* TESTO IN ESAME *
Il ritiro di Bernie Sanders dalle primarie del Partito Democratico lascia via libera a Joe Biden come candidato ad affrontare Donald Trump il prossimo novembre. Il programma di Sanders si presenta come troppo progressista anche per buona parte dei Democratici, ma ciò non ha impedito che nel 2016 arrivasse al ballottaggio con Hillary Clinton. Sanders ha iniziato molto bene queste primarie, ma via via diversi concorrenti si sono ritirati, quasi tutti invitando i propri elettori a sostenere Biden, che lo ha superato. Sanders ha dovuto inoltre fronteggiare la concorrenza a sinistra di Elisabeth Warren, che ha finito poi per ritirarsi, ma ormai la partita si è fatta estremamente difficile per Sanders, che l’ha giudicata infatti persa.



Sia per Sanders che per Biden questa era ragionevolmente l’ultima occasione data la loro età: il primo 78 anni, il secondo 77. La Warren è settantenne ed è probabile che conti di assumere la guida della sinistra del partito in vista delle prossime presidenziali, facendo tesoro del forte cambiamento apportato da Sanders nel panorama politico. Nel suo messaggio ai suoi sostenitori, Sanders ha affermato che, comunque, la sua campagna ha cambiato la consapevolezza degli americani sul tipo di nazione che vogliono essere, all’insegna della lotta per una maggiore equità economica, sociale, razziale e ambientale. E ha aggiunto che “stiamo vincendo la battaglia non solo ideologicamente, ma anche generazionalmente.” In effetti, Sanders ha avuto un buon appoggio tra i più giovani e i latino-americani, mentre minore è stato  il consenso tra gli afro-americani.

* AZIONI DA SVOLGERE *
- A) Rispondi a queste domande sul testo dedicato alle primarie democratiche:
(i) Con chi è arrivato Sanders al ballottaggio nel 2016?
(ii) Quanti anni ha Biden?
(iii) Fra quale gruppo Sanders ha raccolto minore consenso?
- B) Elenca tutte le persone nominate nel testo sulle primarie democratiche.

* VOCI DEL DATASET *
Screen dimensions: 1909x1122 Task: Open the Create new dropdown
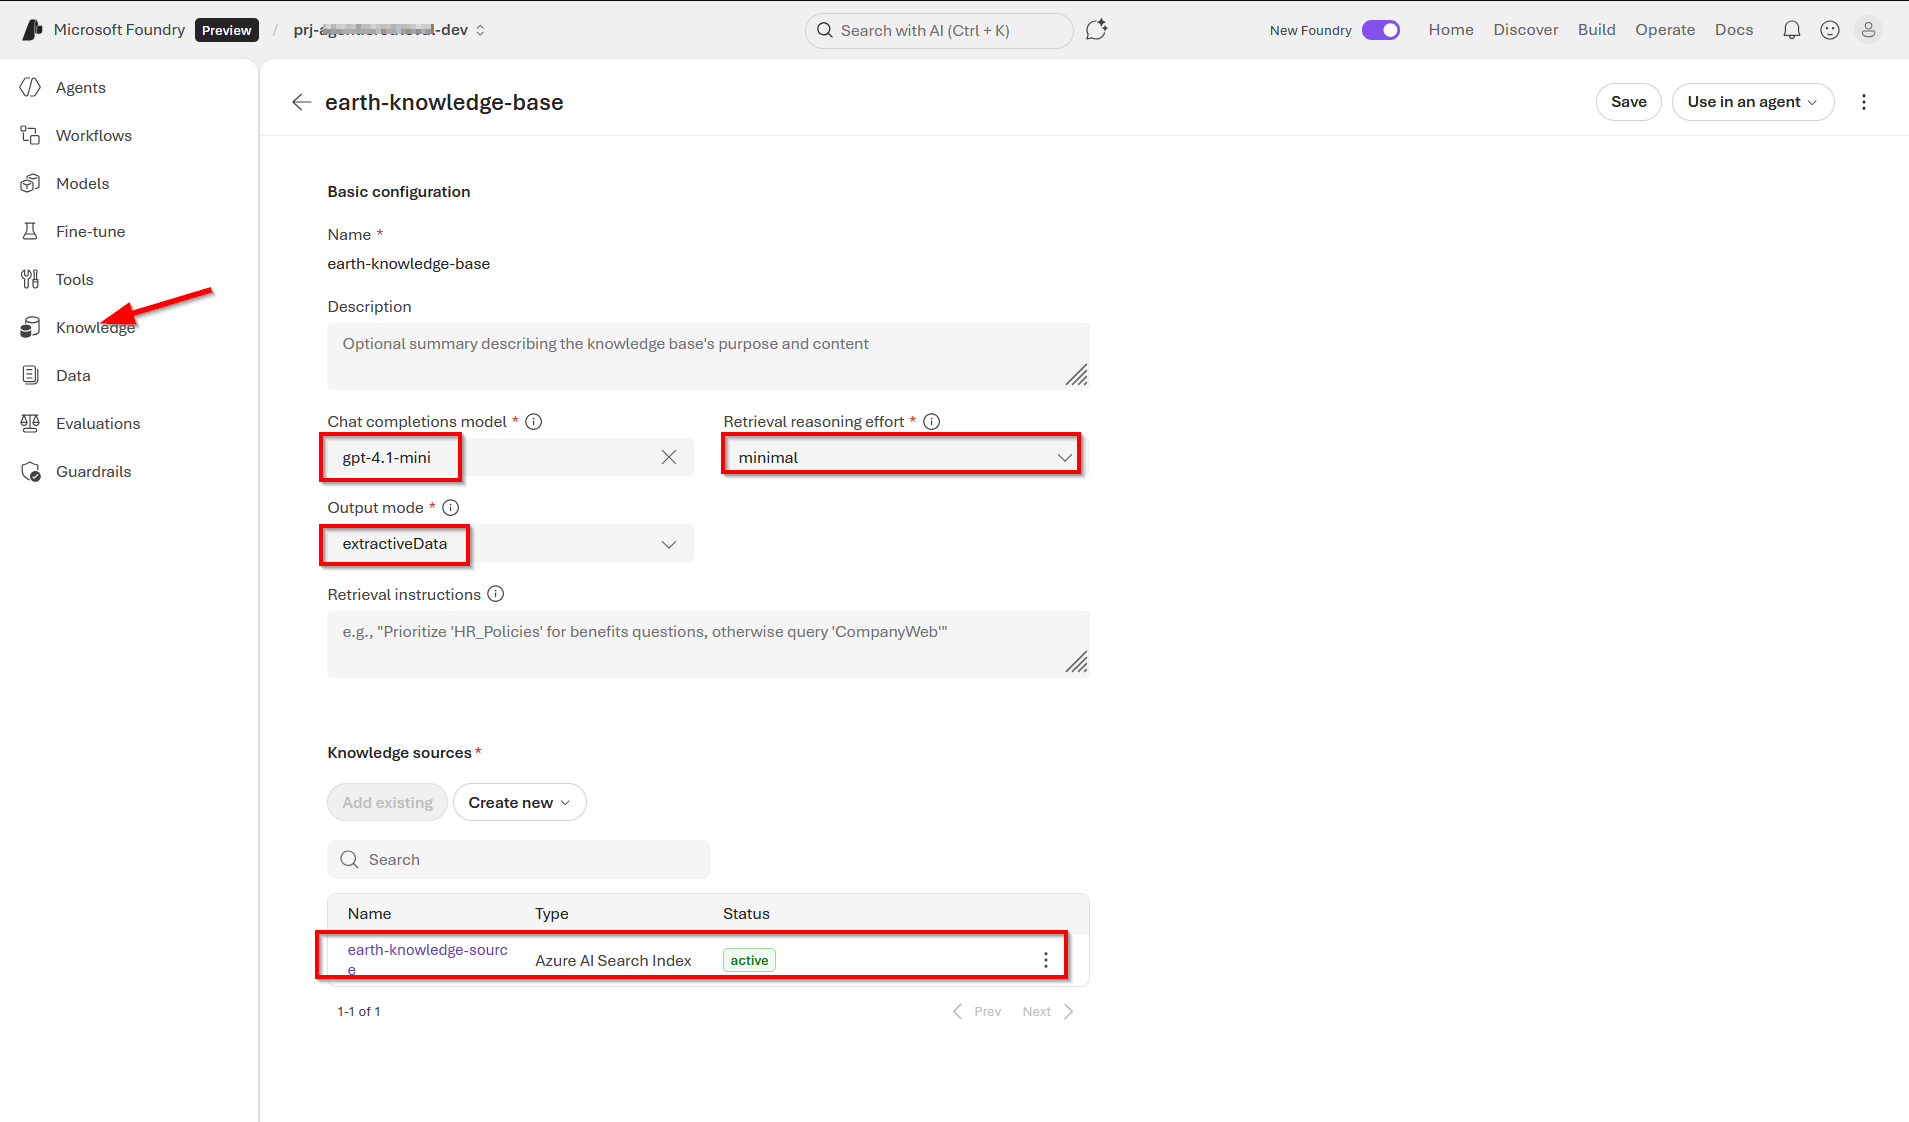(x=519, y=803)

---

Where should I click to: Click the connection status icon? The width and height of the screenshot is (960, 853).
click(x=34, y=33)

* RISPOSTE SCRITTE *
- A)
(i) Con Hillary Clinton.
(ii) 77 anni.
(iii) Fra gli afro-americani.

- B) Bernie Sanders, Joe Biden, Donald Trump, Hillary Clinton, Elisabeth Warren